Watched the ninth inning of a Yankees / Red Sox game tonight with my son. We've been too busy to watch baseball but that one reminded us why baseball will never die. Ninth inning, two outs, bases loaded, winning run on second, Big Papi to bat ... We don't even follow those teams. But if asked, I much prefer the Red Sox over the Yankees. Papi popped out. Boo.
I love that they have a player named Coco Crisp. Someone was thinking endorsements when they named that kid.
Speaking of air travel, few people annoy me more than people who get annoyed with babies.
More biz travel next week and the week after. I don't see my kids much anymore. They're both awesome young men and busy as can be so it's okay, I suppose, but waah.
Writing is about telling stories, and telling stories is about extracting meaning from your life. I could do that here every day and would love to. But it takes time I don't make, mostly for reasons best left unexplained. Suffice to say I'm not whining about random chance. Still, what little I can, etc.
There must be something I need to say so I can go to sleep, and I haven't found it yet. I expect by now that I will not. I will double-check my packing, then, and go to bed and lie very very still and drift into mysterious lands never written of.
8 comments:
People who get mad about babies on a plane?
Here's what a stew -um--excuse me, a flight attendant once said about babies:
Never once has a baby lit up a cigar in the rest room, got drunk and tried to grab my ass, or told long, boring stories in a loud voice.
few people annoy me more than people who get annoyed with babies
Is it okay if they're annoyed with their own babies?
telling stories is about extracting meaning from your life
Telling stories, for me, is the opposite of being about my life.
I get annoyed with babies. ~shrug~ Anything that's noisy and/or smelly annoys me -- babies, smokers, perfumed peeps, peeps who don't take baths, loud peeps, rude peeps, even peeps with honking laffs . . .
But as I rarely express the annoyance in person, maybe I wouldn't annoy you. Whatevs. Actually we're just supposed to say "evs" now if we want to sound, er, hip.
I think you hit upon it, Don. Blog posts are like in the TV show, Quantum Leap. You have to keep writing until Ziggy reveals a 98.743% of somehing, anything, with any meaning whatsoever, and you go for it, and [swoooooshhhh]...oh boy....
Roy
I think I saw that movie. Babies On A Plane.
"We have to put up a BARRIER between US...and the BABIES!"
goosebump city.
Roy
Speaking of air travel, few people annoy me more than people who get annoyed with babies.
This seems to be the most popular part of your post for eliciting responses!
I agree that some air travelers are just snots who don't understand, who don't want to understand, that parents have a right to travel too, yes, and to take their babies on planes. When I do get annoyed is when parents don't keep their toddlers in check.
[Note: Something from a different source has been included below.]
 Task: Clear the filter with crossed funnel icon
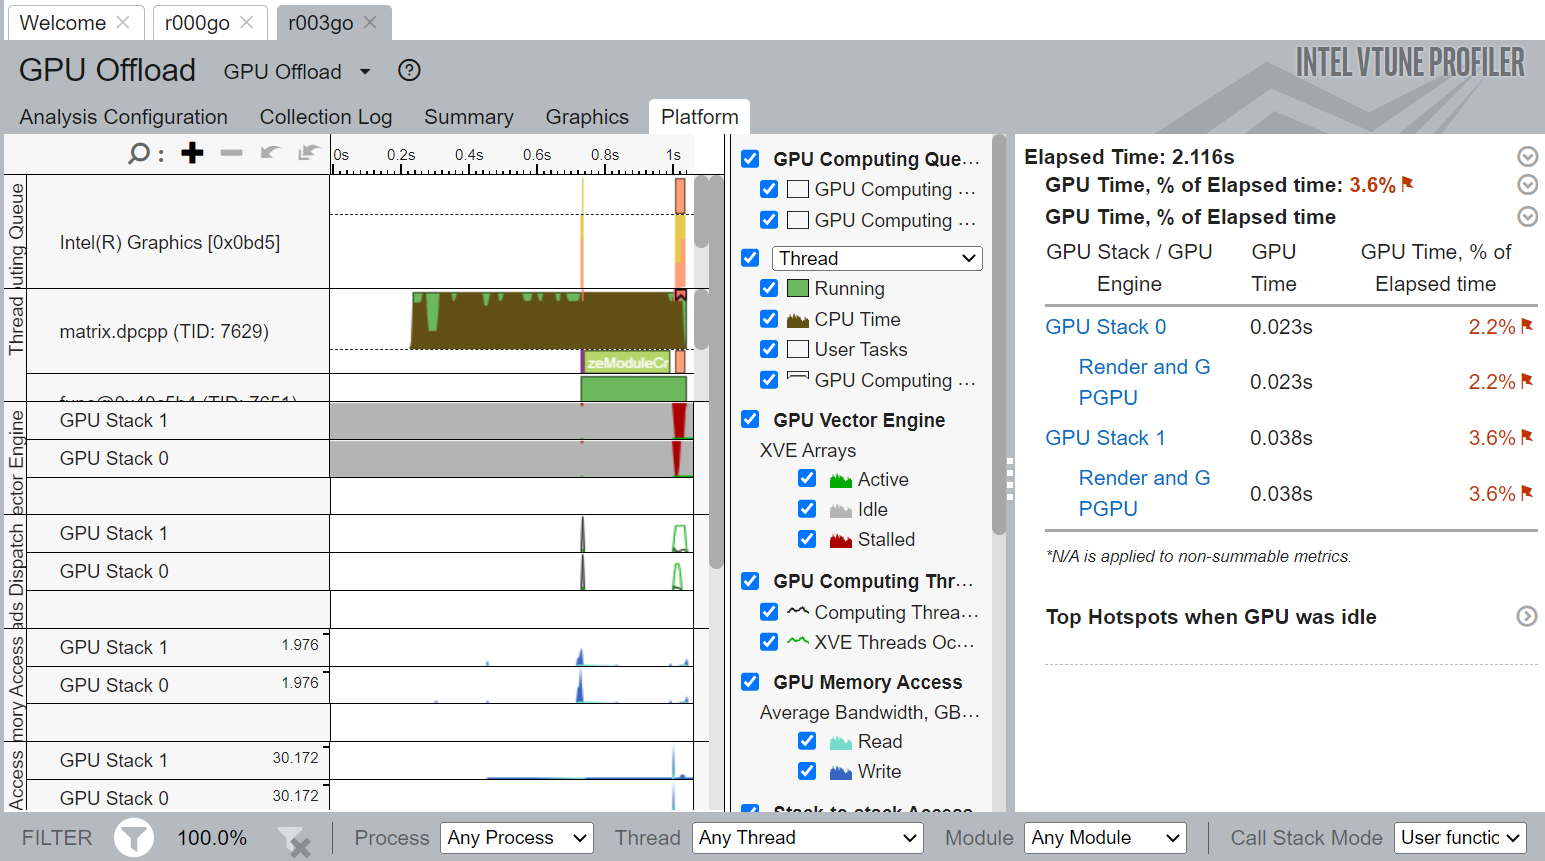coord(293,840)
I know it's hard on little kids to take long flights, but I really don't want to listen to screaming tantrums because they have to sit in the seat with a seatbelt on, nor do I want them climbing all over the seat in front of me facing backwards, jumping up and down, yelling "Boo!" when I'm trying to read.
But then, I'm grouchy that way. :-)
I've been lurking silent around your site, but today I find I have something to say about telling stories.
Sometimes, I have found, when I've coached severely blocked clients (I am not suggesting that you're blocked -- I'm merely setting up the way in which the information came to me), that people's stories suddenly inspire their lives, rather than the other way around. I have a number of clients who thought that they were too boring, or too unaware, or too . . . I don't know. Too unevolved to write, because they didn't know how to make it "meaningful" or "profound." It was interesting to me to see that if I encouraged them to tell whatever crazy story they wanted to tell -- even if it was terribly-written, and utterly devoid of finesse or artistic merit per se -- the story lit their lives up in some way, or provided a perspective they hadn't thought about before.
One guy started his own business after writing a really appallingly bad murder mystery, in which he described the art house/coffee shop that he then went on to make a reality. The ways of the soul are mysterious indeed.
From bad story to dream coffee shop. that is very cool.
Yes. I am seeing that I need to learn to keep the lines of inspiration open in ALL directions -- from life to imagination, from imagination into life. (There are a number of other directions that don't lend themselves to description right now.)
I'm not above getting annoyed by rambunctious chillun a'times; but folks who ALWAYS are don't get no sympathy.